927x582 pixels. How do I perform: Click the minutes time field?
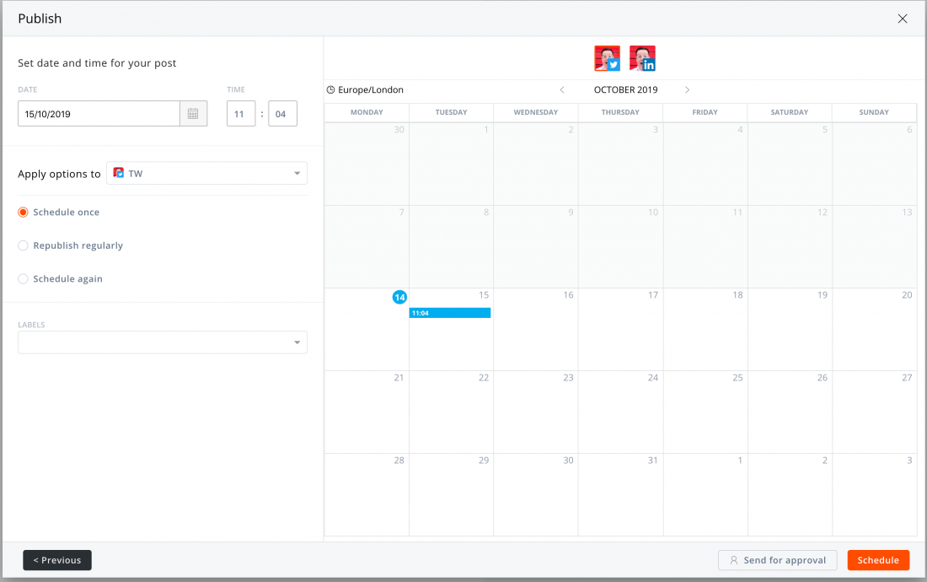[282, 114]
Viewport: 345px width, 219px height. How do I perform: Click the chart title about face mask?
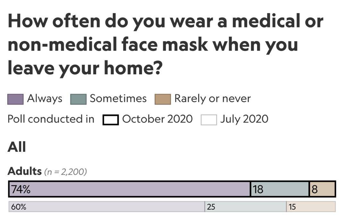165,45
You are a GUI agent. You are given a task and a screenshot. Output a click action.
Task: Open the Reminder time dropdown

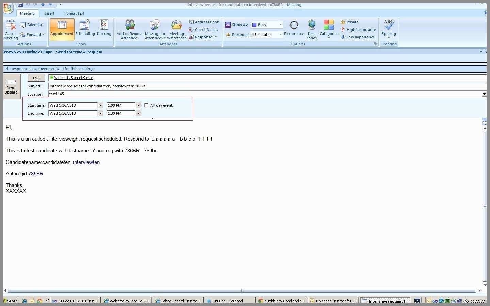pos(281,35)
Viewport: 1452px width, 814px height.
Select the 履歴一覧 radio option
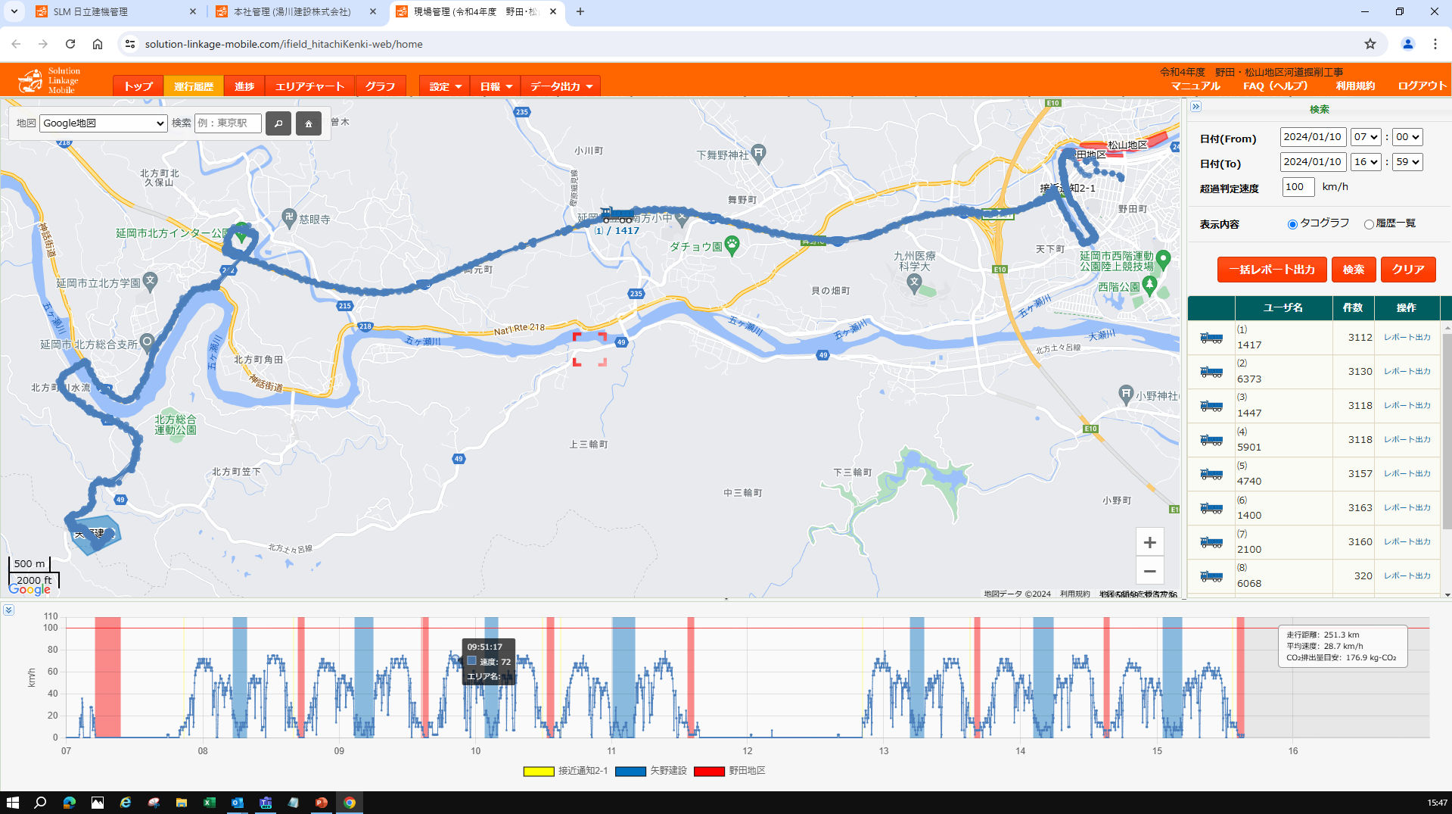[1369, 224]
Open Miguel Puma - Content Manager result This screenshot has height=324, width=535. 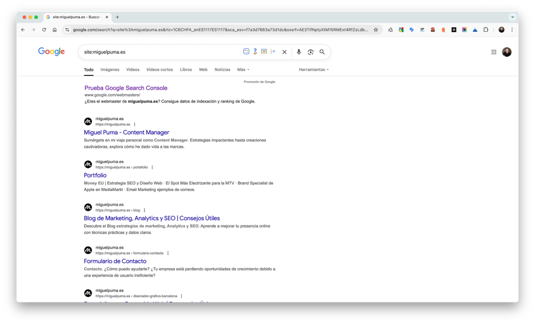126,132
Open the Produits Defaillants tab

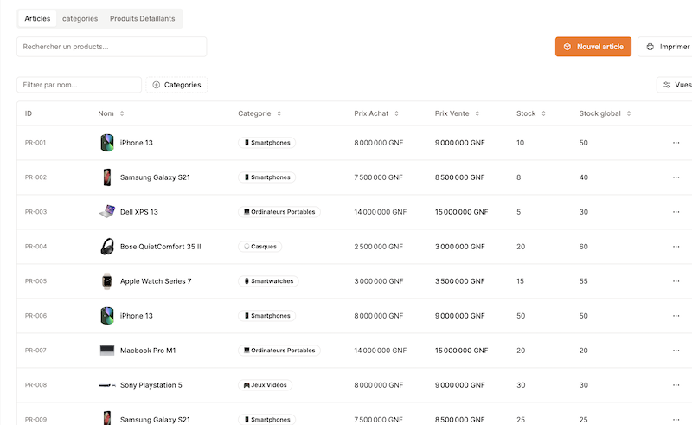(142, 18)
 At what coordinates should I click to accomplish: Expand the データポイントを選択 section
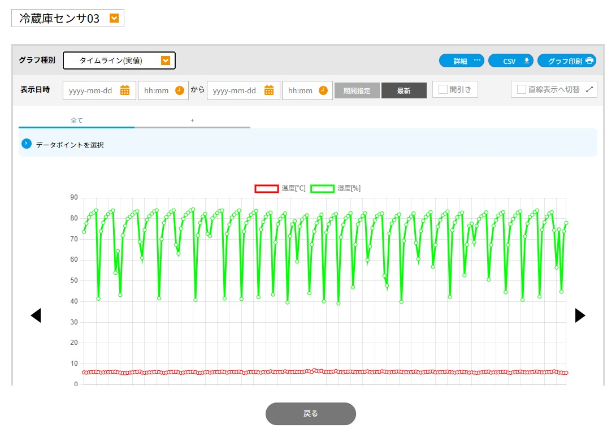click(x=26, y=144)
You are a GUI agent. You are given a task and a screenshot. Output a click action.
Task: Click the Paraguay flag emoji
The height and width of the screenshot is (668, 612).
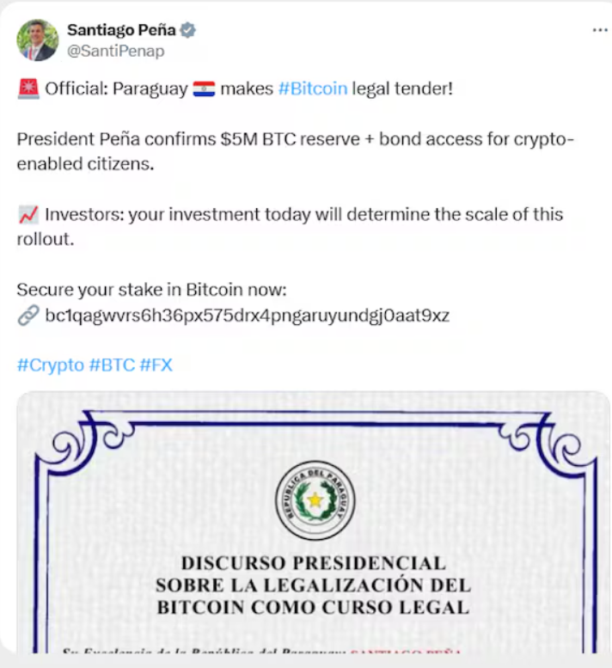204,89
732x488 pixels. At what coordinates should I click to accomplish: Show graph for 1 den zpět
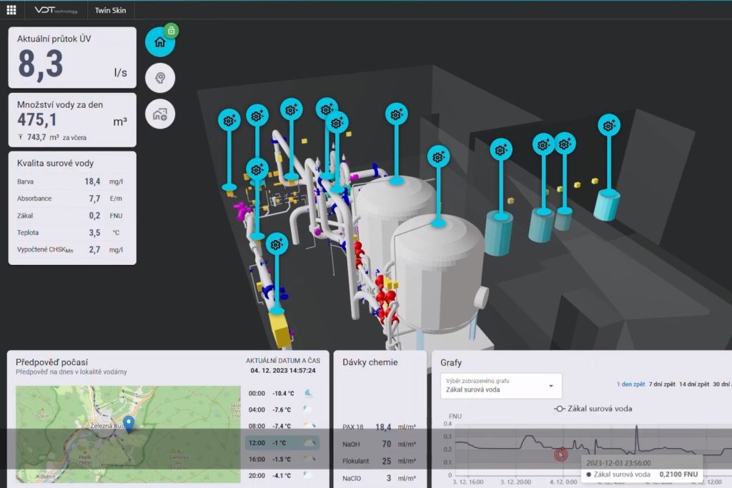point(630,384)
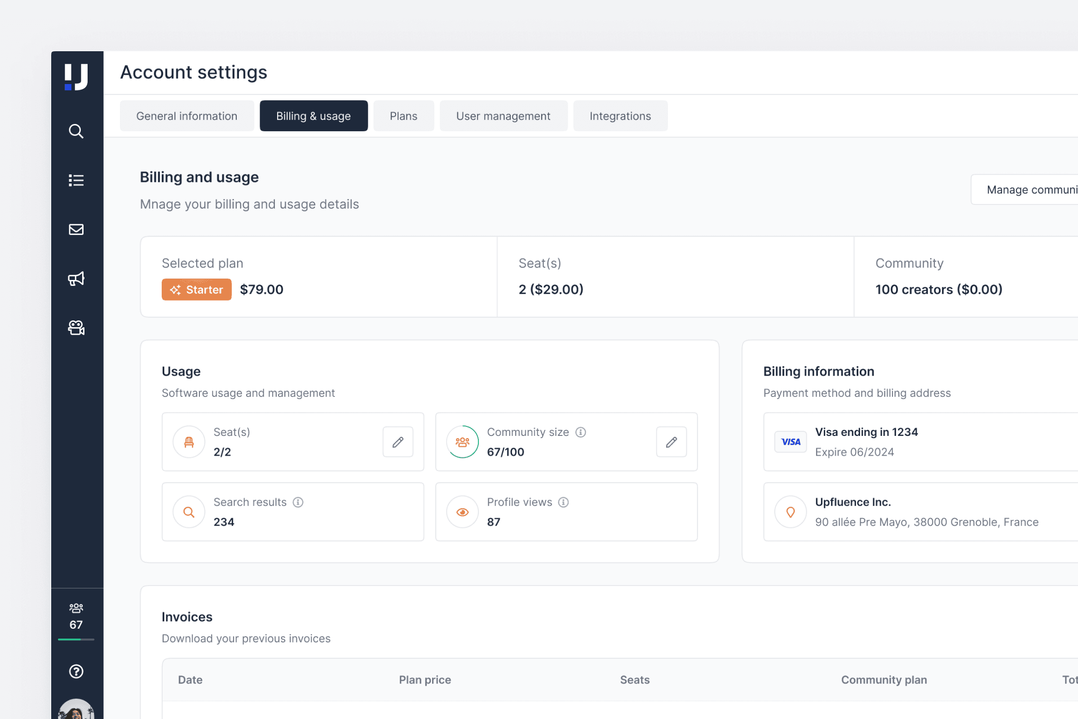Click the User management tab

click(x=503, y=116)
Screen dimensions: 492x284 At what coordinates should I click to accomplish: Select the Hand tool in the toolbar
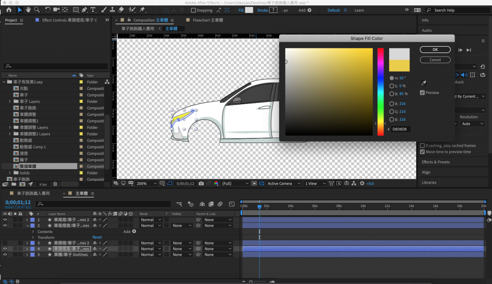pos(28,10)
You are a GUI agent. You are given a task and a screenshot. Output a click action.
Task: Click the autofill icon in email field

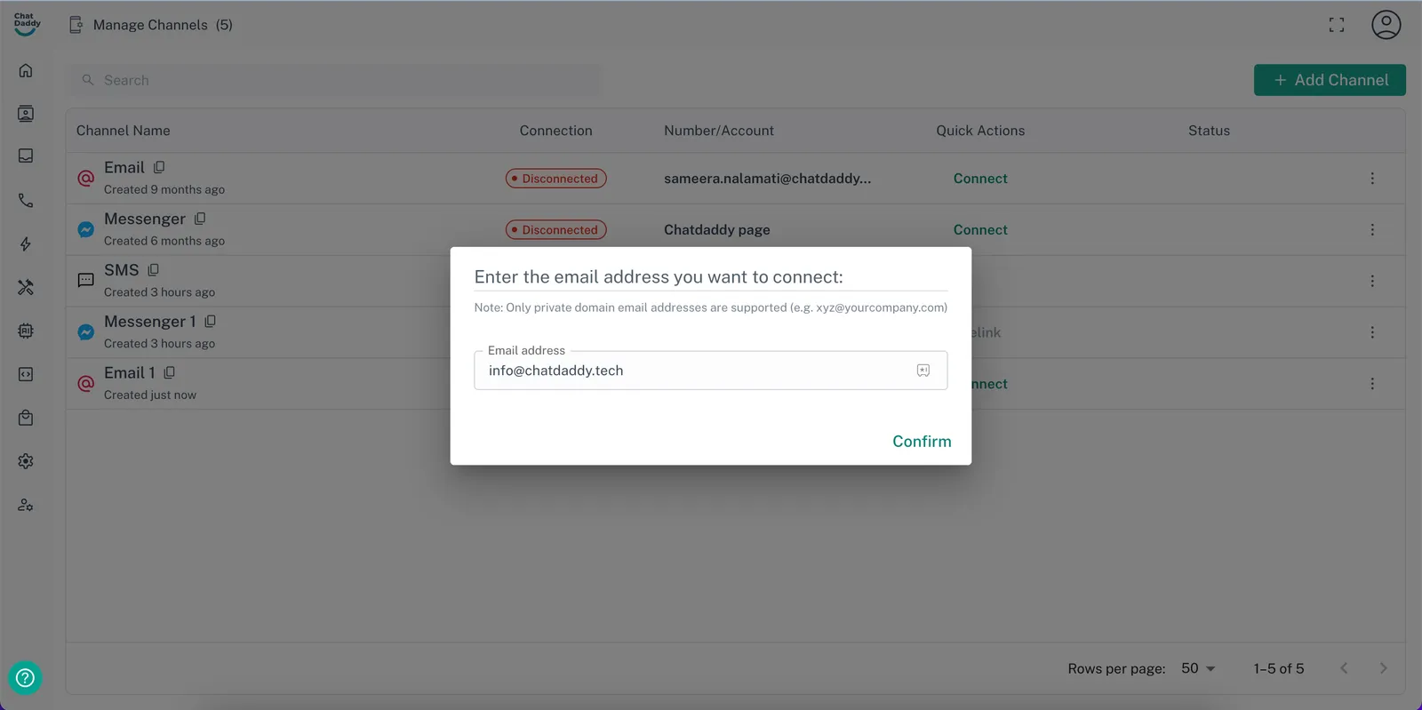[x=923, y=371]
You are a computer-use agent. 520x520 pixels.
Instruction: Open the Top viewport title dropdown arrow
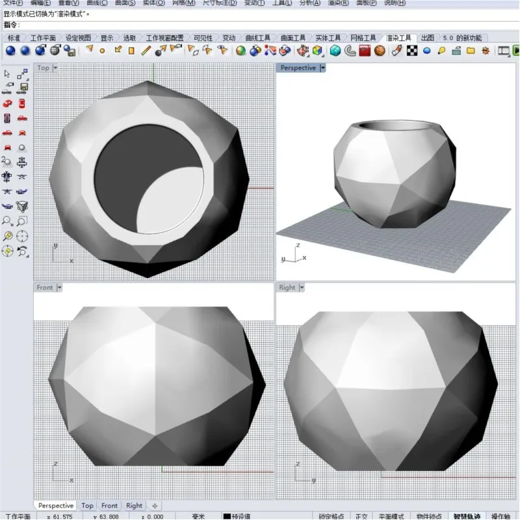click(55, 68)
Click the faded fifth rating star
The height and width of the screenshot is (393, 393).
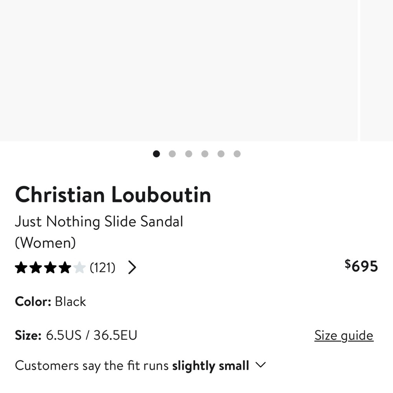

════════════════

> Problem description: From the line containing "Task: Click the autofill icon in email field" through the last line of the material above, write out each line exactly, leaving aside all pictures.

> Response area:
Task: Click the autofill icon in email field

[x=923, y=371]
You are a computer-use agent. 520x520 pixels.
Instruction: Open the Top viewport title dropdown arrow
click(55, 68)
Click the faded fifth rating star
The height and width of the screenshot is (393, 393).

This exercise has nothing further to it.